L’istante chiede inoltre se, in tal caso, l’ex compagna del fratello possa essere inserita nella dichiarazione di successione quale titolare del diritto di abitazione della casa del fratello, pur non avendo, al momento dell’apertura della successione, la residenza anagrafica presso tale abitazione.

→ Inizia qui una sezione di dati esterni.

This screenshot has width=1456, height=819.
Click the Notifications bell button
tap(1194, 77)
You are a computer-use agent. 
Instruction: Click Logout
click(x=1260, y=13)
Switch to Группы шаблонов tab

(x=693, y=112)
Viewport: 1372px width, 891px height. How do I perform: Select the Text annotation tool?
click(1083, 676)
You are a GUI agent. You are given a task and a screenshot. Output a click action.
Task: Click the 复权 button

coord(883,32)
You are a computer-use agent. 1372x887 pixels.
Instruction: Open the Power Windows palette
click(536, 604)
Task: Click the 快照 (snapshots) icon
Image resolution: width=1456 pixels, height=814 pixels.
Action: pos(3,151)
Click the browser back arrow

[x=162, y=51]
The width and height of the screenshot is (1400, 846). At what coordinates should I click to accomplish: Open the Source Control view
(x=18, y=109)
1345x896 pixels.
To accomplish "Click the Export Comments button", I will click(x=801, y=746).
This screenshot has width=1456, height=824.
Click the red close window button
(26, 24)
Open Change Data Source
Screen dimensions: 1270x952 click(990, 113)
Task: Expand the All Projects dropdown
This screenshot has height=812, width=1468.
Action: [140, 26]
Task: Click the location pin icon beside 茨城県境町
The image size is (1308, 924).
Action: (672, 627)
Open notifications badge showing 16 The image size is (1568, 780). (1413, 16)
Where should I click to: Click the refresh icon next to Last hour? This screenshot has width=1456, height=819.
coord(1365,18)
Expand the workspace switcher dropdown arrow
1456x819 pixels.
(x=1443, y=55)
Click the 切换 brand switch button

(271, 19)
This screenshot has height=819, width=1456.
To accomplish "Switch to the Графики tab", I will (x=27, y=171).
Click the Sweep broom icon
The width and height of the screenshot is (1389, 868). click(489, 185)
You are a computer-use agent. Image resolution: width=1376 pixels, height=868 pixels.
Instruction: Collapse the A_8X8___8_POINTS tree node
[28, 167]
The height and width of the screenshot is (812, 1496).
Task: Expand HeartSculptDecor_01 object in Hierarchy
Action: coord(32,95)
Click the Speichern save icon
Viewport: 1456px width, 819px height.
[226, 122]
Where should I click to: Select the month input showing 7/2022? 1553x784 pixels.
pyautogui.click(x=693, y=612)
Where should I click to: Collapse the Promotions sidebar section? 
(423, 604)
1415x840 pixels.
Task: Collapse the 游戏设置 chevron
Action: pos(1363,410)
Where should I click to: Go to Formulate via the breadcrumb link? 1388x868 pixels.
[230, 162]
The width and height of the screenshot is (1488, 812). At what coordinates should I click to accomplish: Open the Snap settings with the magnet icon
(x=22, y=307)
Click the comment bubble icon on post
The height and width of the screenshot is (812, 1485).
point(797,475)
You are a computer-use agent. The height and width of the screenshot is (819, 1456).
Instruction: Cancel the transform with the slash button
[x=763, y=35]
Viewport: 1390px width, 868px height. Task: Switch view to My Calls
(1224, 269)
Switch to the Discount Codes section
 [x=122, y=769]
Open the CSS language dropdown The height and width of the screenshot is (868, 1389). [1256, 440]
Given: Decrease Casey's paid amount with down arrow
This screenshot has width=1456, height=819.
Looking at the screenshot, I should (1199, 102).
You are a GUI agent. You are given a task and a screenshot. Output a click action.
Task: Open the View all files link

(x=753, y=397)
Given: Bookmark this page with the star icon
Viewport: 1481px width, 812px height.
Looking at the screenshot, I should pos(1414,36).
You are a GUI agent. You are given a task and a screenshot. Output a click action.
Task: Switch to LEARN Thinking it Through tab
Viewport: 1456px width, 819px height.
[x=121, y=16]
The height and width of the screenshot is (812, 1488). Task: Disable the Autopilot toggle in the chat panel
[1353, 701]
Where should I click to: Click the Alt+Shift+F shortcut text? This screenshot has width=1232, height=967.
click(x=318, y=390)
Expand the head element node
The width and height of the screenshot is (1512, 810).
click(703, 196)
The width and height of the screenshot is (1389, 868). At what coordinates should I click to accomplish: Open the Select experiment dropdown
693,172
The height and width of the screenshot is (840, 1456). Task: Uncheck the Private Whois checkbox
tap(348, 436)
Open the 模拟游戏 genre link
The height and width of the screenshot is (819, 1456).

Questa soluzione, afferma l’istante, determinerebbe un risparmio fiscale per gli eredi perché anche la convivente parteciperebbe al pagamento dei tributi relativi alla successione. Inoltre, si legge ancora nell’interpello, in questo modo si eviterebbe una doppia trascrizione nei pubblici registri immobiliari, una prima volta per la denuncia di successione e una seconda per la costituzione del diritto all’abitazione.
 
Nessuna connessione tra successione e possibilità di abitare nella casa condivisa
L’Agenzia delle entrate, per quanto riguarda il primo quesito, conferma che a prescindere dalla residenza anagrafica, lo status di stabile convivenza può essere riconosciuto alla compagna del de cuius anche attraverso una autocertificazione.
 
Quindi, in relazione all’interpello, la convivente superstite può rimanere nella casa del defunto, proprietario unico dell’abitazione, per i tempi previsti dall’articolo 1, comma 42, legge n. 76/2016: "in caso di morte del proprietario della casa di comune residenza il convivente di fatto superstite ha diritto di continuare ad abitare nella stessa per due anni o per un periodo pari alla convivenza se superiore a due anni e comunque non oltre i cinque anni".
 
A sostegno di questa tesi, la risposta riporta i chiarimenti forniti dalla Cassazione con la sentenza n. 10377/2017 secondo la quale “la convivenza “more uxorio”, quale formazione sociale che dà vita ad un autentico consorzio familiare, determina, sulla casa di abitazione ove si svolge e si attua il programma di vita in comune, un potere di fatto basato su di un interesse proprio del convivente ben diverso da quello derivante da ragioni di mera ospitalità, tale da assumere i connotati tipici di una detenzione qualificata, che ha titolo in un negozio giuridico di tipo familiare, con la conseguenza che l'estromissione violenta o clandestina dall'unità abitativa, compiuta da terzi e finanche dal convivente proprietario in danno del convivente non proprietario, legittima quest'ultimo alla tutela possessoria, consentendogli di esperire l'azione di spoglio (cfr. Corte Cass. Sez.2, Sentenza n. 7214 del 21/03/2013; id. Sez. 2, Sentenza n. 7 del 02/01/2014)”. Tale situazione giuridica non immuta, tuttavia, al regime legale della detenzione del bene, in quanto riconducibile ad un diritto personale di godimento che viene acquistato dal convivente in dipendenza del titolo giuridico individuato dall'ordinamento nella comunanza di vita attuata anche mediante la coabitazione, ossia attraverso la destinazione dell'immobile all'uso abitativo dei conviventi(.)”.
 
In sintesi, il convivente non è un semplice ospite del suo compagno, non può vantare alcun diritto di proprietà sull’immobile, ma gli è riconosciuto un “diritto personale di godimento”. Tale diritto è finalizzato a garantire al convivente superstite la tutela del diritto all’abitazione dalle pretese dei successori del defunto per un lasso di tempo ragionevolmente sufficiente per provvedere in altro modo a soddisfare il bisogno abitativo.
 
Riguardo al secondo quesito, invece, la compagna superstite non è legatario dell’immobile perché non c’è alcuna disposizione testamentaria in tal senso, di conseguenza, a differenza di quanto sostenuto dall’istante, la stessa non dovrà essere indicata nella dichiarazione di successione, perché il diritto personale di godimento viene attribuito a chi non è erede o legatario.